Digital advertising: Probably the most widely used expression of the industry for the last 10 years and yet few people would agree on what it means. Technically, it would be material that is constructed only of data and has no physical elements and that uses paid-for media for distribution.
But in reality it’s become a catch-all; it seems to be more of a stylistic description for something new, something that spreads “online” and something that takes little physical form. Technically, a TV spot is digital advertising, as is a video pre-roll, interactive bus stop poster and print ad in the Wired iPad app, but a YouTube channel, tweet, Facebook page, website, viral film or an app are all not digital advertising.
Now to draw the line between these outputs is absurd. Digital agencies don’t respect this line, so how about this: Let’s banish the word digital forever. It means nothing meaningful.
Mobile advertising: We’ve never sat down to define mobile advertising. It seemed we didn’t have to—for years it was more simple. It was a form of communication that was paid for and appeared on a mobile screen, which in a world of SMS marketing and WAP Internet was pretty easy to define.

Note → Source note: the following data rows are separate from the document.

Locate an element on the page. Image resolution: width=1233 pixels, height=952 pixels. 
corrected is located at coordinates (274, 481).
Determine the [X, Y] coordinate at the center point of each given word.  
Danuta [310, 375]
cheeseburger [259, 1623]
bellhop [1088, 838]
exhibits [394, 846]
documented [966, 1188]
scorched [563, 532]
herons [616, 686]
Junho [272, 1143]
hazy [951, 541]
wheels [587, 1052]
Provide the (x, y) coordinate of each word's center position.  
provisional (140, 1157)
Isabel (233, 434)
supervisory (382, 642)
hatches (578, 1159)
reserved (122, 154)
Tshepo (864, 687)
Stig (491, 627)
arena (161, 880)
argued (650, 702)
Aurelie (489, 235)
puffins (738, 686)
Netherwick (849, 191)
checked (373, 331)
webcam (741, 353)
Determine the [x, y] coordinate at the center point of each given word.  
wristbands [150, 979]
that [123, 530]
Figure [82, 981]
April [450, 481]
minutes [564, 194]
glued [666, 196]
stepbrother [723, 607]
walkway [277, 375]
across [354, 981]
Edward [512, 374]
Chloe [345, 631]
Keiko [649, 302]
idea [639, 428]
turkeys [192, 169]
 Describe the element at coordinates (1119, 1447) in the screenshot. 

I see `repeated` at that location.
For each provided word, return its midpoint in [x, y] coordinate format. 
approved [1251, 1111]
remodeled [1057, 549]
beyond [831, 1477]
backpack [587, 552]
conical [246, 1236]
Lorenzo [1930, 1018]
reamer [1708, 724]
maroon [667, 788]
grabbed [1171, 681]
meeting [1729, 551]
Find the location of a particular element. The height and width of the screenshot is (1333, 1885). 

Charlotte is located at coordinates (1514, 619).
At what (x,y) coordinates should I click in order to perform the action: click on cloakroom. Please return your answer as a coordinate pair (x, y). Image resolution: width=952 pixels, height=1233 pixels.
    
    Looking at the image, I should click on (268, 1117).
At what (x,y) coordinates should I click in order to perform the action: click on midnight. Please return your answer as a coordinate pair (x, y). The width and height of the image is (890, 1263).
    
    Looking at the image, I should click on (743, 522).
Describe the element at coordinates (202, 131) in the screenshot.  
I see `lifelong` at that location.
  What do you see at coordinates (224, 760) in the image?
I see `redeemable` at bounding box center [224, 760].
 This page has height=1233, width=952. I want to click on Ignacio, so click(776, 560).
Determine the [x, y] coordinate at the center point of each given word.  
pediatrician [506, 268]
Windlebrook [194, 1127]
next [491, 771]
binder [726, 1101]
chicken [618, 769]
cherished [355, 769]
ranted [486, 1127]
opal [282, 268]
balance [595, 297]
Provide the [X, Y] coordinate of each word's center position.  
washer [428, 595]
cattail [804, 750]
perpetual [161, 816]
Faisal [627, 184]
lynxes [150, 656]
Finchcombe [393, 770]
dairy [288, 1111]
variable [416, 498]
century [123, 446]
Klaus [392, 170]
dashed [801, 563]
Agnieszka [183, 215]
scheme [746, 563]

But as laptops became smaller, tablets developed and operating systems for mobile grew more complex and similar to desktop, things got messy. As mobile became the intersection of content creation, social media, maps, phone calls, NFC, email, iBeacons, search, coupons, and soon health data and payment, it’s become everything and nothing. This is a huge problem. In a world where smartwatches will soon emerge, wherever more possibilities arise, calling this mobile advertising will create a mind-set that will stifle innovation. We should think of mobile as 10 channels in one and design for each separately.
Content marketing: This term technically means using platforms to promote or sell things or change behavior, which, few people have noticed, seems to include every form of marketing ever known. Like so many marketing terms, the notion of content marketing, rather like pornography in the Supreme Court in the 1960s, seems to have been defined by knowing it when you see it.
Content marketing seemingly includes some apps, video content online, long-form copy ads and branded professionally made TV shows. It’s become synonymous with advertising that’s trying to provide a bit more information, entertainment and ultimately more value.
Why don’t we forget the words branded content and just refer to each as techniques, like we used to?